I believe that it is not indelicate to recall how the liberation of Spain, Portugal and Greece from the fascist regimes was possible only thanks to the existence of a Community, with all its defects, ready to receive them and to finance their catching up. The same could be said for Italy’s ability to repel repeated attempts at coups d’état, politically-motivated killings and terrorism.
Some attribute to the EU and specifically to the countries of the North the responsibility of a crisis that is instead completely of American origin. In other words, people refuse to recognize that the existence of the EU, even if imperfect and incomplete, is the only bulwark that has allowed us: 1) to compete in the presently unregulated globalization, wanted by the American neoliberalism and accepted by the European nation states; 2) to survive the attack on European savings carried out by Wall Street with toxic securities spread all over the world, thanks to the unfair privilege of the dollar, a legacy of a war lost by the whole of Europe (including winners) over seventy years ago.
Perhaps the nation States (not the EU) have spent trillions of euros to save their banks, but then the European Central Bank has also spent even more to buy the bonds of the member States and avoid a much more serious recession. Furthermore, anyone, before making judgments on the convenience or not of belonging to the EU, should check on the ECB’s website the balance of their country in the TARGET II clearing system. I have never inquired about the balance of Spain, but I know that of my country. Would we be better off if the European institutions did not exist? If every country were called to immediately reestablish the balance of its own public budget and its trade balance with foreign countries? Do not people realize that Target II creates an internal European economy, and that the qualification of “foreign” applied to member countries is only the legacy of a ruinous past?
The jeremiads of the Southern countries, which we know very well in Italy, are sometimes ungenerous.
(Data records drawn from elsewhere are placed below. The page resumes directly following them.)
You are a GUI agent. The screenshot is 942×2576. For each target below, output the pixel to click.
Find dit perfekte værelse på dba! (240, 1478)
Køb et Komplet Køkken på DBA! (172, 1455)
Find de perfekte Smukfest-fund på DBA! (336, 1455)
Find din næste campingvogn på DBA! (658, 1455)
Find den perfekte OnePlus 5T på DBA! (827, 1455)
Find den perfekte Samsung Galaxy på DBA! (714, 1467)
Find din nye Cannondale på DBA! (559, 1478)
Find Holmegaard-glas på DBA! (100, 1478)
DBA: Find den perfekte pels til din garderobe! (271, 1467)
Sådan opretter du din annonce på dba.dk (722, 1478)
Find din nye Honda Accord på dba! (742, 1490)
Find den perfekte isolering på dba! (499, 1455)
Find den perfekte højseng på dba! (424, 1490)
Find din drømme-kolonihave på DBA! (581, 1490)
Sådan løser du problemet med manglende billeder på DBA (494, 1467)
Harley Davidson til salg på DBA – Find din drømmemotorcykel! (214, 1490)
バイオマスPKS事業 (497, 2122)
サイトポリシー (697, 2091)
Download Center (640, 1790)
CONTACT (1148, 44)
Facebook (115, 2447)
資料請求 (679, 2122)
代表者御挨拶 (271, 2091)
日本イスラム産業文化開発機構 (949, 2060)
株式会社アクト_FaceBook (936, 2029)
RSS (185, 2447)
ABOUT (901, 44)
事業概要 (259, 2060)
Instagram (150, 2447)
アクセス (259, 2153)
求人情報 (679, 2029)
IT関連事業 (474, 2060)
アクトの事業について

For example, when the austerity policy, codified in the Fiscal Compact, is denounced, people omit to remember that it is the counterpart to the creation of the banking union and the European Stability Mechanism (ESM), a fund with a firepower three times higher than that of the IMF. The excessive debt of some countries is not due to the implementation of investment policies consistent with the EU cohesion objectives, but to the banks’ real estate speculation, as in Spain, or the insufficiency of the tax levy with respect to a public current expenditure never seriously contained, as in Greece and in Italy. Therefore the claim to charge the burden of that to other member countries would be disruptive for the political cohesion of the Union, already subjected to tensions. Suffice it to recall that, when Germany was the sick man of Europe, its Chancellor, the Social Democrat Schroeder, lost the elections and abandoned politics for his resolve to implement the necessary measures to put the country back on track.
The need for the Member States to commit to their financial and macroeconomic rebalancing does not mean, on the other hand, that no investment for development and no anti-cyclical Keynesian policy should be made at the Union level. Only at that level, in fact, the cost of money is the lowest and the ability to control how the money is spent is the highest, as demonstrated – for example – in the long history of the EIB. We federalists have been supporting the need for a New Deal for Europe (ND4E) for some years and we have judged the Juncker Plan to be a good start. It has opened a new phase, strengthened by President Macron’s proposals and by the new plan presented by the European Commission for the completion of the Economic and Monetary Union. In fact, only at the level of the Union can the subordination of the “Europe 2020 Strategy” to the Fiscal Compact be resolved.